A mí Hans Küng, al que admiro por tantos motivos, no deja de sorprenderme y, lo reconozco, de inquietarme. ¿Cómo puede afirmarse, como lo hizo en declaraciones a este diario, que este Papa no es un hombre de diálogo cuando sabemos que no ha hecho otra cosa en todo su pontificado? ¿Cómo puede uno autoproclamarse sin sonrojo «oposición legal a Su Santidad»? ¿Cómo puede sostenerse sin faltar a la verdad que cada vez haya menos reemplazo en el sacerdocio cuando las cifras nos muestran justo lo contrario? ¿Cómo se nos puede querer vender como «moderno» lo que ya se discutió en tiempos de Lutero y después en el siglo XIX? ¿Cómo puede compararse la figura del obispo a la del «gobernador romano» sin soltar una carcajada? ¿Se imaginan ustedes, por ejemplo, al arzobispo Cañizares de gobernador romano?

Küng es, en cualquier caso, un teólogo importante del siglo pasado. Un teólogo que, sin duda, habrá sembrado dudas en muchos creyentes sin arrojarles a cambio ninguna luz, pero que también habrá hecho aportaciones positivas a la teología cristiana. No seré yo quien le discuta o lo ensalce -me falta preparación-, aunque sí creo que se equivoca en su percepción de la realidad. La Iglesia católica quizás sea muy reaccionaria, como él sostiene o como también lo hacen esos otros teólogos españoles llamados «progresistas», pero es un hecho que esa Iglesia tan reaccionaria ha conseguido llenar los templos todas las semanas, algunos hasta extremos inconcebibles en un país totalmente secularizado como España.
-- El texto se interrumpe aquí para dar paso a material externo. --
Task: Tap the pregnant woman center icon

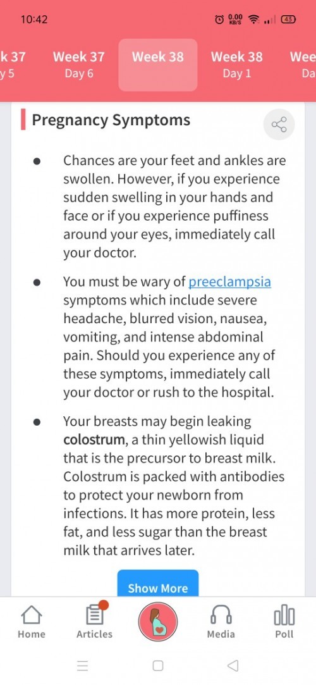Action: 158,621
Puede ser que la católica sea una Iglesia muy cerrada pero, como recordaba en una carta al director el señor Bosch de la Peña, el Papa, con su mensaje «no tengáis miedo», ha abierto las puertas y ventanas eclesiásticas de par en par. A mí me da la sensación de que estos señores teólogos, desde su olímpico pedestal, no son capaces de ver la verdadera fe del pueblo y, desde su particular soberbia, elevan a categoría sus anécdotas personales, como si todos estuviésemos pendiente de su ombligo teologal.

Reconozco un cierto cansancio por esta teología «progresista», pues, ¿cuál es esa «verdad» tan interesante que nos ofrecen? Yo no veo ninguna; a lo sumo una apelación indeterminada a «los pobres» y, en el fondo, una animadversión infantil y enfermiza hacia el Santo Padre al que consideran «el símbolo de una Iglesia que tras su rutilante fachada está anquilosada y decrépita». No hace falta ser seguidor de Freud para vislumbrar lo que se esconde tras determinadas actitudes. Leyendo estas memorias de Küng, de repente aparecen trazos deliciosos por su ingenuo narcisismo que le delatan, llegando al colmo de lo imaginable cuando afirma que no tuvo conciencia de haberse fijado en el concilio en el obispo auxiliar y luego arzobispo Wojtyla «mientras que tengo serios motivos para suponer que, aunque sin haberme hablado nunca, él en mí sí debió reparar como el teólogo más joven del concilio conocido, con mi tupé rubio y el traje negro en lugar de la usual sotana» (página 549). Con todos sus defectos, sigo quedándome con la Iglesia de Cristo que con esta otra de tupé, camisa y corbata.